Likewise, the French Fonds de réserve pour les retraites pursues a policy of active ownership, requiring managers to vote along clear guidelines. The fund has several specialist SRI mandates that, instead of excluding specific companies, apply a “best-in-class” approach. In 2006, the fund initiated a process aiming at assessing the entire portfolio on extra-financial criteria and encourages managers of its other equity mandates to make extra-financial indicators part of the selection process and to share data.
ALTHOUGH THE TREND TOWARDS DEFINED contribution arrangements is well established, the design of DC in western European countries varies significantly, largely as a result of regulation. In its purest form, DC plan members make the investment choice and use the accrued fund (contributions plus investment growth, minus charges) to generate a pension, for example in the form of an annuity. This is the main design for the UK’s personal pension, and is also the model used in Italy’s open pension and France’s PERCO. In Germany, however, the capital value of contributions must be guaranteed, making pure DC plans impossible, while Swiss DC plans are subject to a minimum interest rate. In both cases there is no investment choice.
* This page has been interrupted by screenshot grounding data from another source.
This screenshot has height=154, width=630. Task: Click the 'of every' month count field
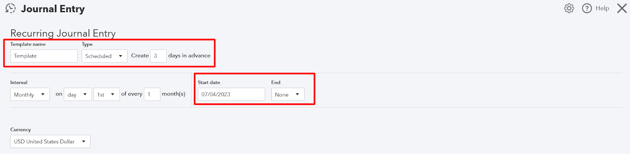pos(152,95)
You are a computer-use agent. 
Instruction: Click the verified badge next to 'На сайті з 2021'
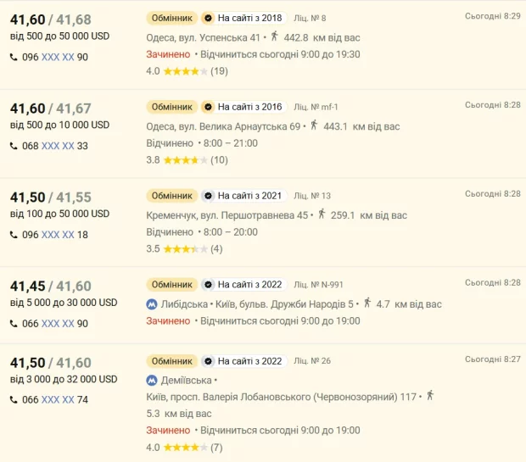(x=208, y=196)
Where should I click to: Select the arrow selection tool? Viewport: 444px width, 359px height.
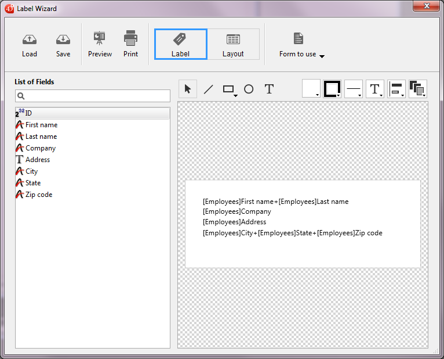[x=188, y=89]
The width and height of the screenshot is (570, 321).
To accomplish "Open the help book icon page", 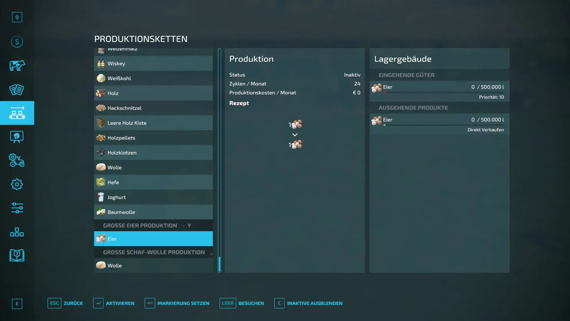I will 17,256.
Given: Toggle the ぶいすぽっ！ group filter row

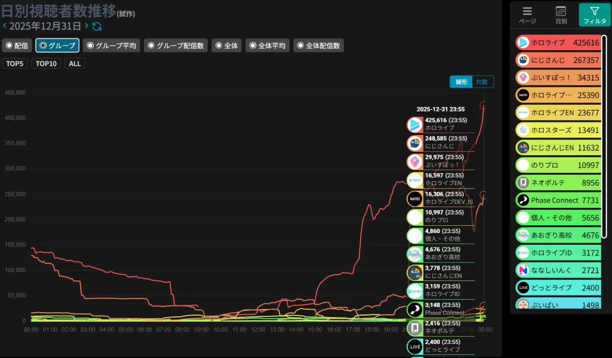Looking at the screenshot, I should 558,78.
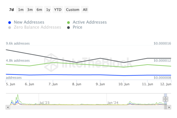Select the YTD range button

(58, 10)
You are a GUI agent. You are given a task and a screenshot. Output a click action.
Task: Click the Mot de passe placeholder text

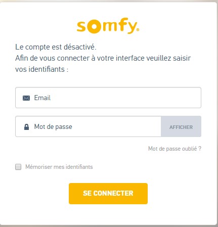(53, 127)
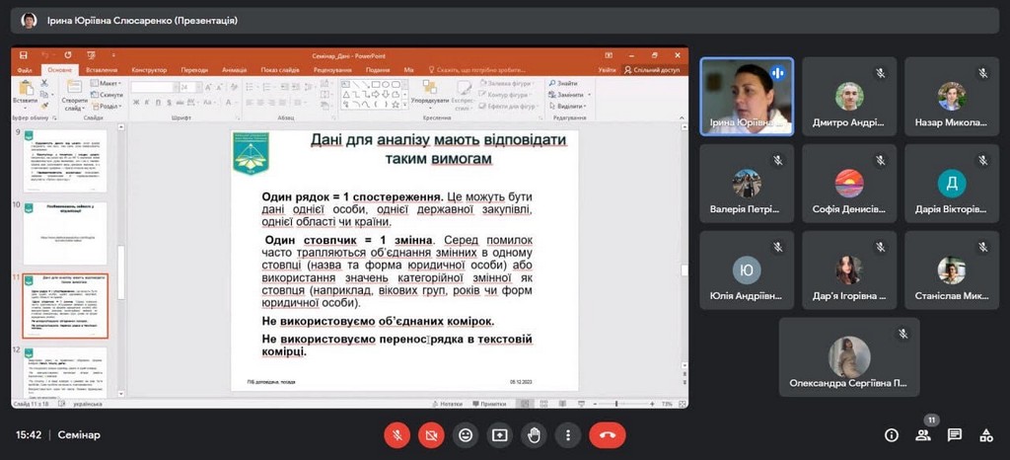This screenshot has height=460, width=1010.
Task: Open the Анімація ribbon tab
Action: (x=234, y=70)
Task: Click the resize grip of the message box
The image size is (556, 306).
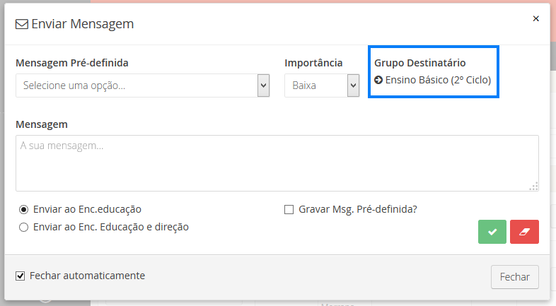Action: point(533,186)
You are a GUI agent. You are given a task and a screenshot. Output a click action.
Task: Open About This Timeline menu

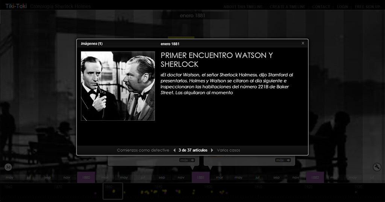point(244,7)
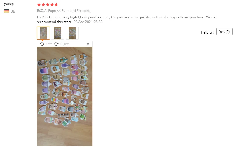This screenshot has height=148, width=234.
Task: Click the DE country label
Action: [x=13, y=11]
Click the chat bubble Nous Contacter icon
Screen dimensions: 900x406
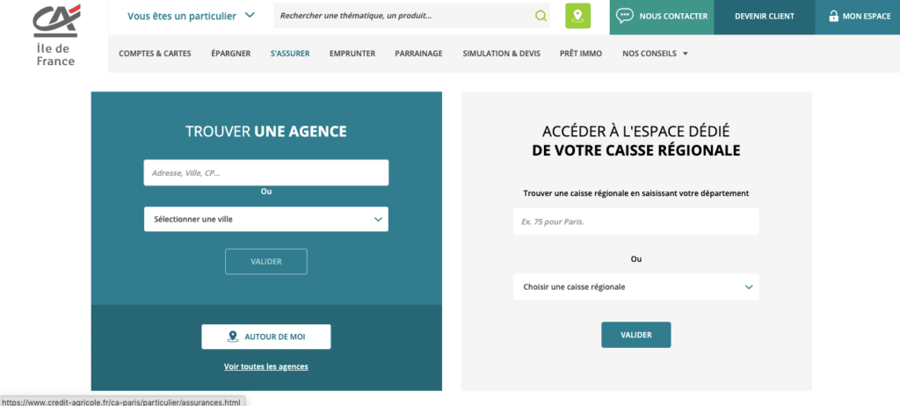coord(625,16)
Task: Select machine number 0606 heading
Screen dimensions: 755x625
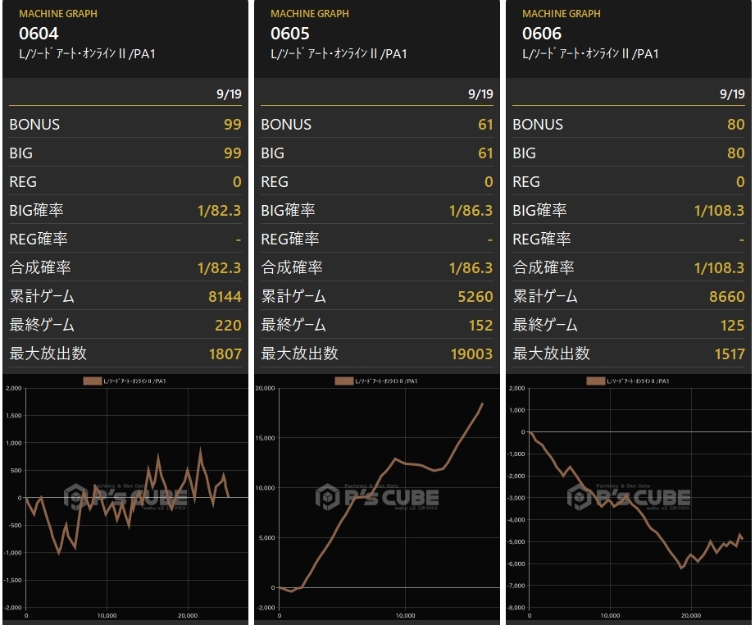Action: (542, 34)
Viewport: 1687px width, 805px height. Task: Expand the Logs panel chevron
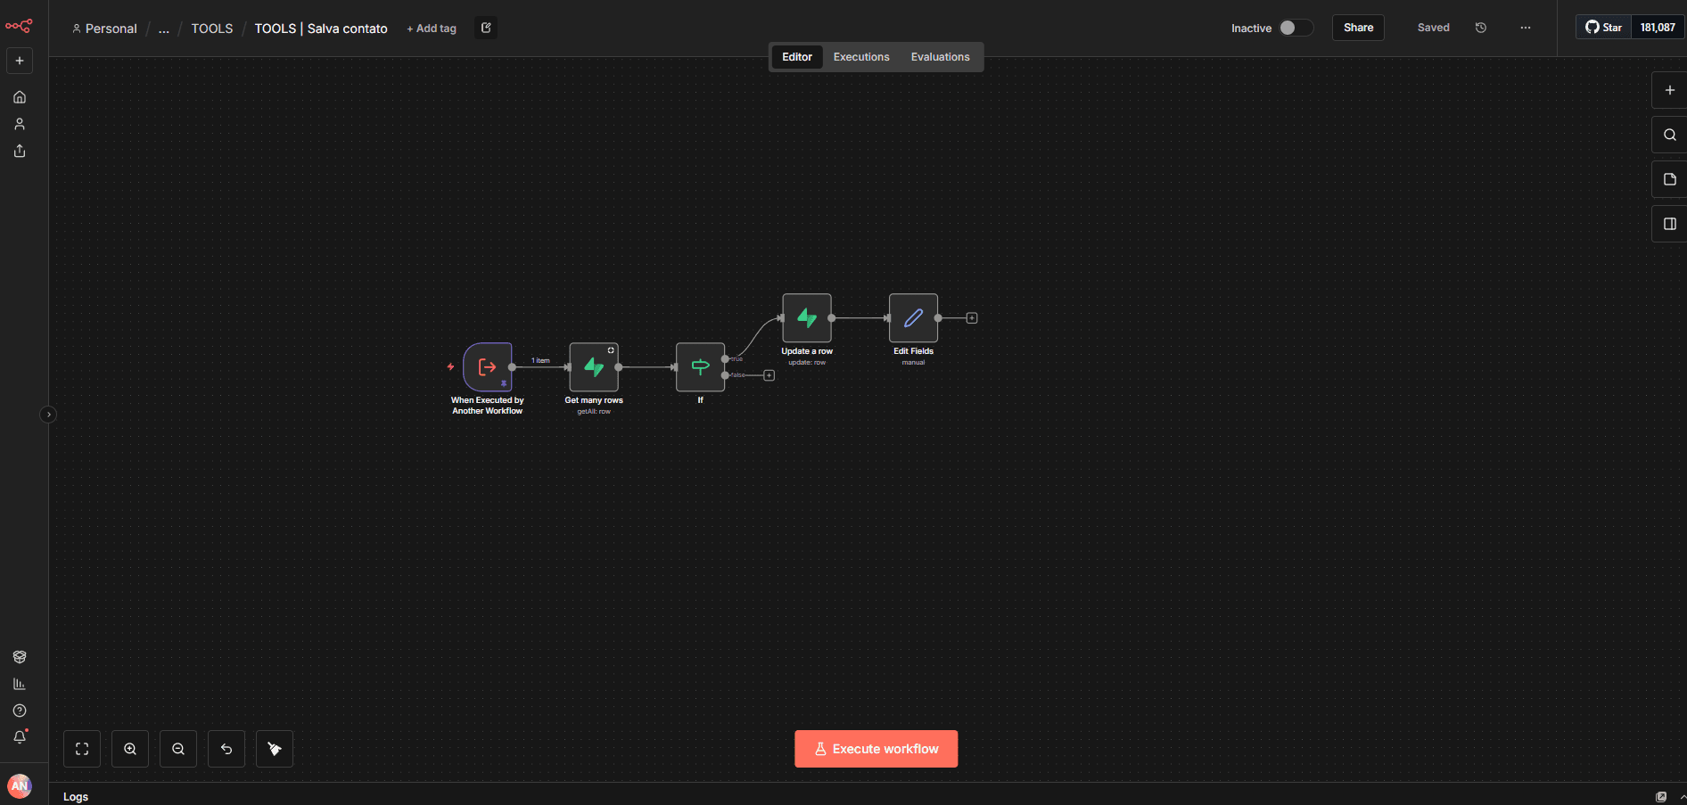click(1682, 796)
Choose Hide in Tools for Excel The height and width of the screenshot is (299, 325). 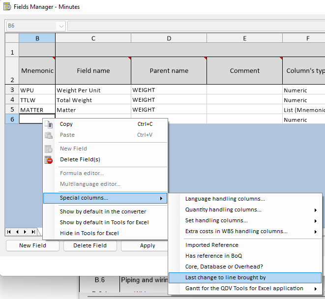(x=89, y=233)
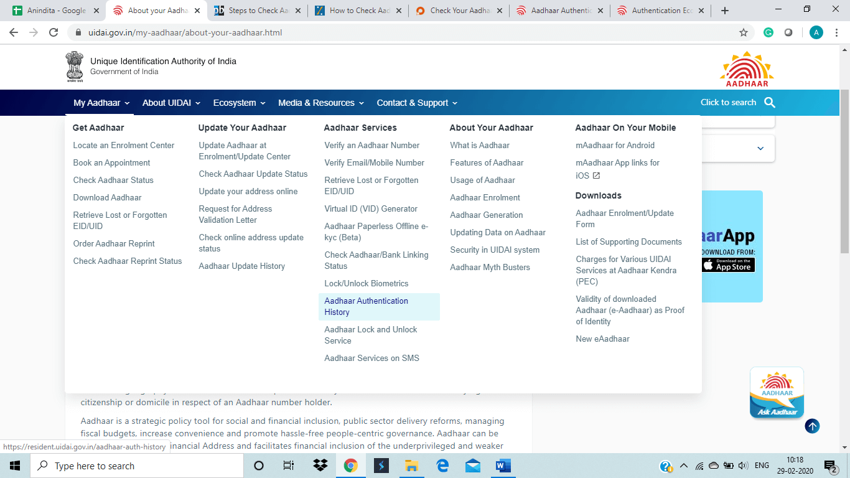
Task: Click the App Store download badge
Action: pos(728,265)
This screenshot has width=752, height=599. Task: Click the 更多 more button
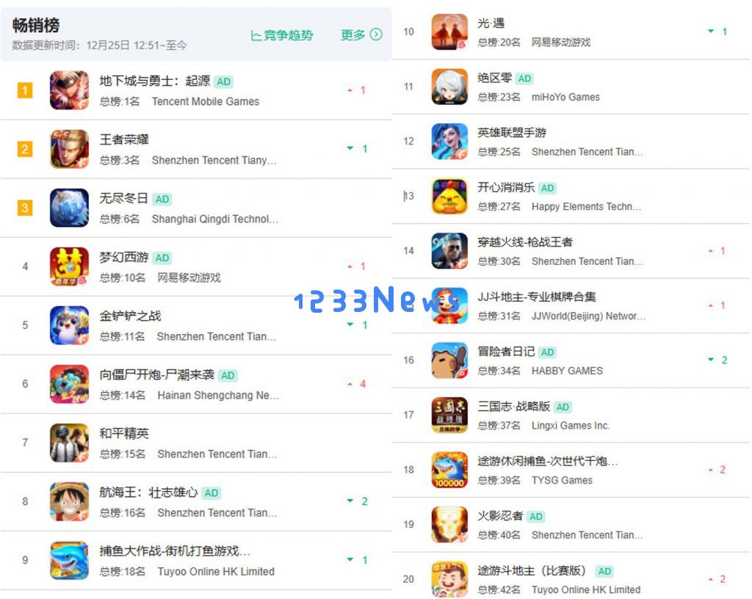361,35
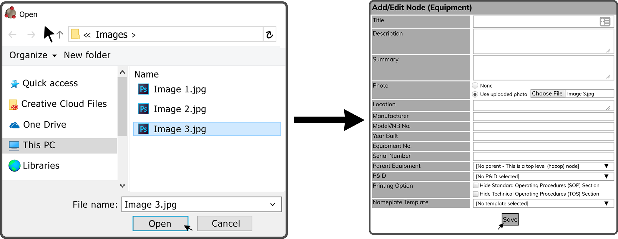
Task: Click the sidebar scrollbar down arrow
Action: pos(122,185)
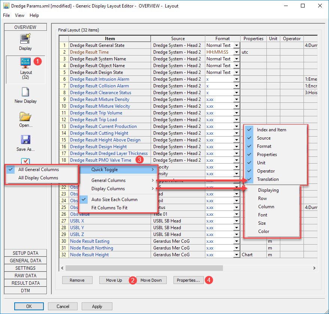
Task: Click the Color display column option
Action: tap(263, 231)
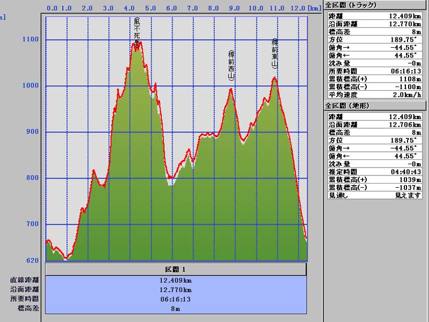Select the 全区間 (トラック) panel header
The height and width of the screenshot is (322, 429).
[x=351, y=5]
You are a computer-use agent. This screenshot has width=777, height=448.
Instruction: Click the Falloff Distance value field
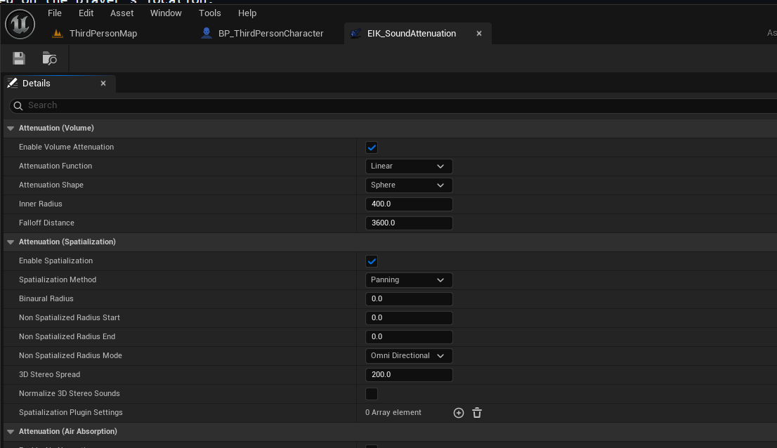tap(408, 223)
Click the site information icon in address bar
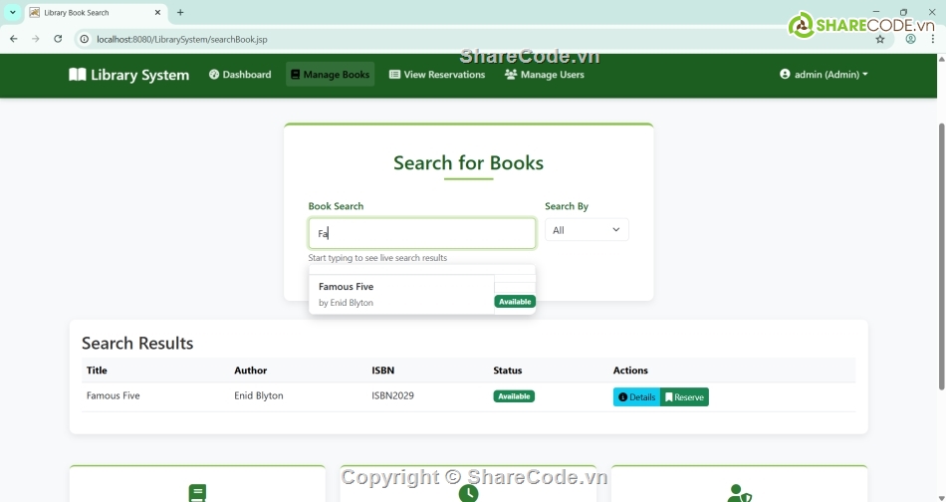946x502 pixels. pos(85,40)
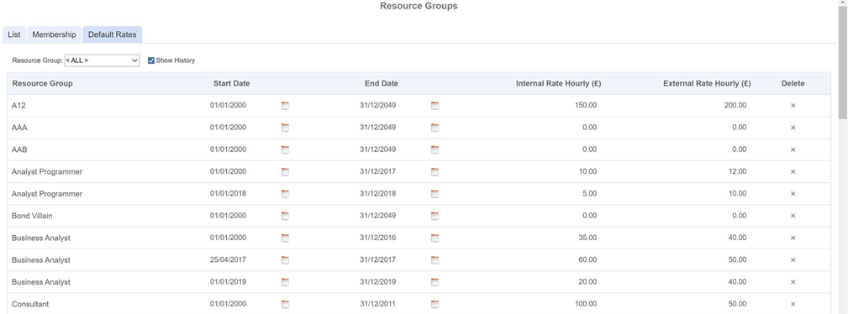Switch to the Membership tab

54,34
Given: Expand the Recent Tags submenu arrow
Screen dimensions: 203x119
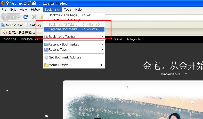Looking at the screenshot, I should pos(102,50).
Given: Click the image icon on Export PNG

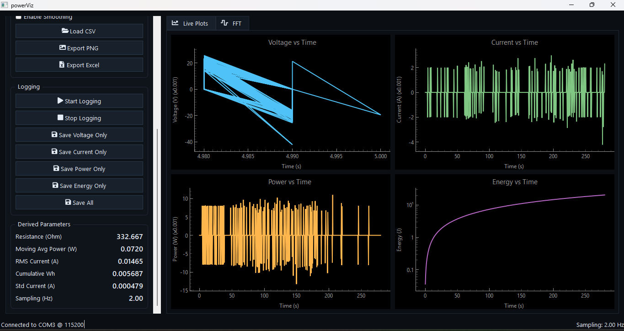Looking at the screenshot, I should [62, 48].
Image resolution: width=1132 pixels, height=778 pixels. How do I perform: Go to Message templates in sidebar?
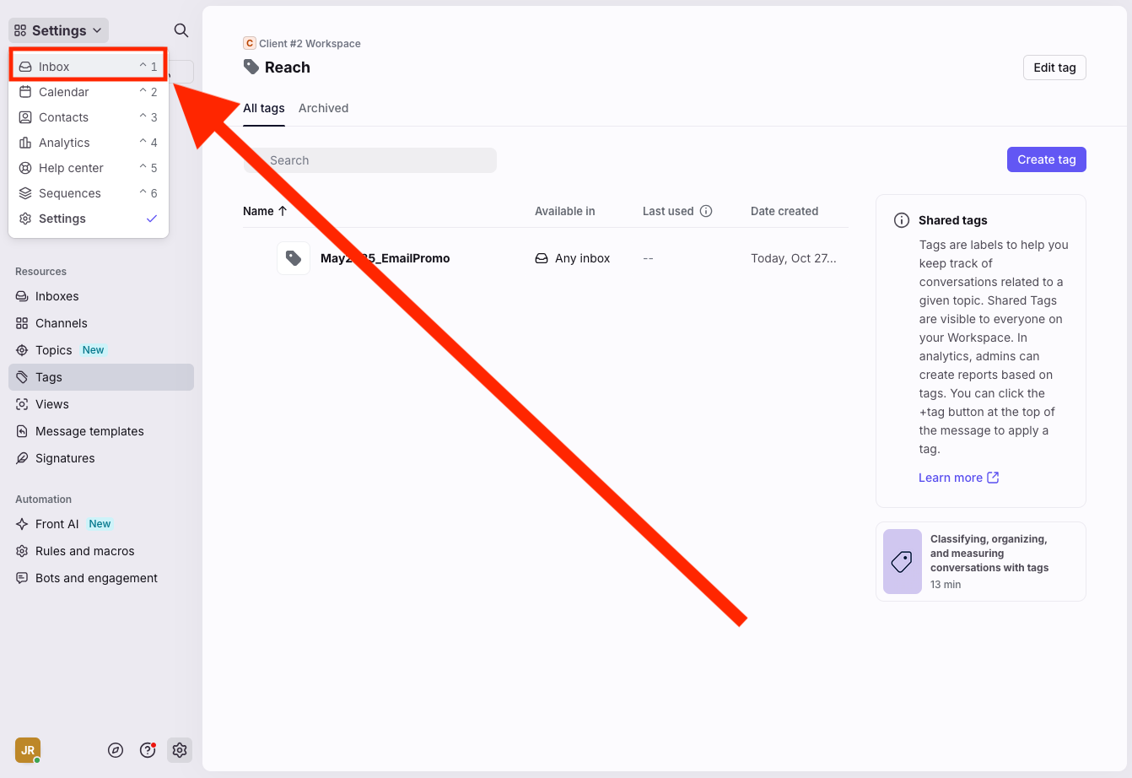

WHILE IT IS HIGHLY LIKELY THAT THE SHIFT towards defined contribution plans will continue in Europe, it is not yet clear which form will dominate. However, with the growing inadequacy of the public pension systems, private funded plans will represent an increasingly important element of total retirement income. The report argues that it is crucial that the potential for efficient asset allocation is not restricted by regulation in the form of quantitative investment limits. Finally, the report suggests that DC may represent a practical solution to the thorny issue of cross-border pension plans. Implementing cross-border DC plans is still a challenge, due to the variations in national regulation and taxation systems. Nevertheless, compared with DB plans, DC is simpler, more flexible, and more portable, and might well lead to a workable model for pan-European pensions.